Boss Keloid – Herb Your Enthusiasm (Black Bow Records, 08 April 2016)
Well it’s Thursday now, which means it’s almost Friday, which means the weekend is almost here, so I guess that’s a good thing, right? I dunno. I’ve been so tired all week, it’s tough to feel excited about anything. Although — again, tomorrow is Friday, and we’re now finding ourselves coming into what’s traditionally one of the biggest times of the year in terms of new music getting released. Which means a bunch of stuff will be coming out tomorrow (just as it has for the past couple of weeks and will over the next several). So at least there’s that.
I totally missed out on getting anything published here yesterday, due to some super lame crap that kept me busy all day, which means we’re already behind schedule in terms of what I wanted to be able to share with you people this week. So probably it’s about time to quit rambling and get straight to the music, right?
Today what I’ve got for you is the brand-new album by Boss Keloid from Wigan, which is in Greater Manchester County, England. First of all, when you see a name that includes some sort of medical condition (“keloid” is a type of raised scar tissue that can form in places where the skin has experienced a lesion or infection) you’ll probably be expecting some sort of goregrind or brutal death metal. But in fact, these guys are described as “sludge but stoner but doom but… an eclectic mash of riffery, dirge, groove and sway that will leave you feeling heavy, warm and slightly damp in places.”
Furthermore, not only is this new album Herb Your Enthusiasm being released by Black Bow Records, the label owned by Jon Davis (vocalist/guitarist for heavy doom powerhouse Conan, from nearby Liverpool), but Davis also contributes guest vocals to two of the tracks found here, and one of these also features an appearance by Conan bassist/vocalist Chris Fielding (who also engineered the album!) — which surely constitutes some sort of credibility in the realm of sludge/doom.

(Given data):
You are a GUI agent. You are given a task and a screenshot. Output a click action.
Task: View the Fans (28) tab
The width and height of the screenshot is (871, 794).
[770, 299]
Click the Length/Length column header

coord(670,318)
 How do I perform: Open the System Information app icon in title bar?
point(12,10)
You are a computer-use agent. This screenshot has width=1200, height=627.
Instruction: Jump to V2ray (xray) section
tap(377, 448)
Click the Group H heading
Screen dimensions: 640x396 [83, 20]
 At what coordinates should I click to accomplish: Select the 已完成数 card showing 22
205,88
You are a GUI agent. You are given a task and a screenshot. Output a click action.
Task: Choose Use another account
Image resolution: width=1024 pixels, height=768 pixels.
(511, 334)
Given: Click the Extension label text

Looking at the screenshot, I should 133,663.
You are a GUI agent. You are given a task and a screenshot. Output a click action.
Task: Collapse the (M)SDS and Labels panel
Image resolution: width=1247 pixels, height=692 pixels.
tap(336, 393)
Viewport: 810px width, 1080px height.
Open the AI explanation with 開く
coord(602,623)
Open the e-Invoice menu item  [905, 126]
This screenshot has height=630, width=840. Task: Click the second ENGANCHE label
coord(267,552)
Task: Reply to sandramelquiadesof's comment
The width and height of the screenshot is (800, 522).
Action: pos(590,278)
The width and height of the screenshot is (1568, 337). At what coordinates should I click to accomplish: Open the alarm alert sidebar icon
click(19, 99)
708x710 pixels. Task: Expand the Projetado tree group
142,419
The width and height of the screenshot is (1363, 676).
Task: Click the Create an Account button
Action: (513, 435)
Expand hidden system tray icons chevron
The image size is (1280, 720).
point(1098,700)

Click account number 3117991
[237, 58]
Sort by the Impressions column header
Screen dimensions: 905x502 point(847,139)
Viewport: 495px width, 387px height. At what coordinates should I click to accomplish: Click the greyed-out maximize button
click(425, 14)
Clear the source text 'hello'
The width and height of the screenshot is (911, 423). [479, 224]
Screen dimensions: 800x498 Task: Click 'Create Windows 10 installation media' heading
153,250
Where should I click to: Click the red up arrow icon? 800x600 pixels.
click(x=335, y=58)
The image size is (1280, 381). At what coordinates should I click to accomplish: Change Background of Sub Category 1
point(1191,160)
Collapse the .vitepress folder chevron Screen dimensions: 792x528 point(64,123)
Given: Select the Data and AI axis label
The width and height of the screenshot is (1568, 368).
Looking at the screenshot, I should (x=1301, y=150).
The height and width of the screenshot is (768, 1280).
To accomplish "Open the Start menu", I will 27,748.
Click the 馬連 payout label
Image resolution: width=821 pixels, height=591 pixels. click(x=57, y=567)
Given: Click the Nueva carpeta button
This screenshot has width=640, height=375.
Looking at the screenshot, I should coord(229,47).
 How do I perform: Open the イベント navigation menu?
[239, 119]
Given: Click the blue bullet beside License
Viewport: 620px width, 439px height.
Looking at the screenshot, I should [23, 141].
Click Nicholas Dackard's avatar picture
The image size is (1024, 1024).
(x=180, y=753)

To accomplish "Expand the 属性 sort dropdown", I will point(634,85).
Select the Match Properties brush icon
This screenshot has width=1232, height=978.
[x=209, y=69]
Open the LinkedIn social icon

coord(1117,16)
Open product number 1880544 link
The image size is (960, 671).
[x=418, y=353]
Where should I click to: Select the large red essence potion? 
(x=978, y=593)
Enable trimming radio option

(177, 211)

(Exercises to complete):
**1.** Using the Boss Keloid review, decide whether each statement agrees with it: (a) Boss Keloid comes from Liverpool; (b) Chris Fielding engineered the album; (c) Jon Davis sings guest vocals on three tracks. Answer yes or no for each and quote the words that settle it.
**2.** Rewrite the stretch of the Boss Keloid review from "I totally missed" through "the music, right?", renaming "super lame crap" as "tedious paperwork".

(Answers given):
**1.**
(a) No: "Boss Keloid from Wigan, which is in Greater Manchester County, England"
(b) Yes: "Chris Fielding (who also engineered the album!)"
(c) No: "Davis also contributes guest vocals to two of the tracks found here"

**2.**
I totally missed out on getting anything published here yesterday, due to some tedious paperwork that kept me busy all day, which means we’re already behind schedule in terms of what I wanted to be able to share with you people this week. So probably it’s about time to quit rambling and get straight to the music, right?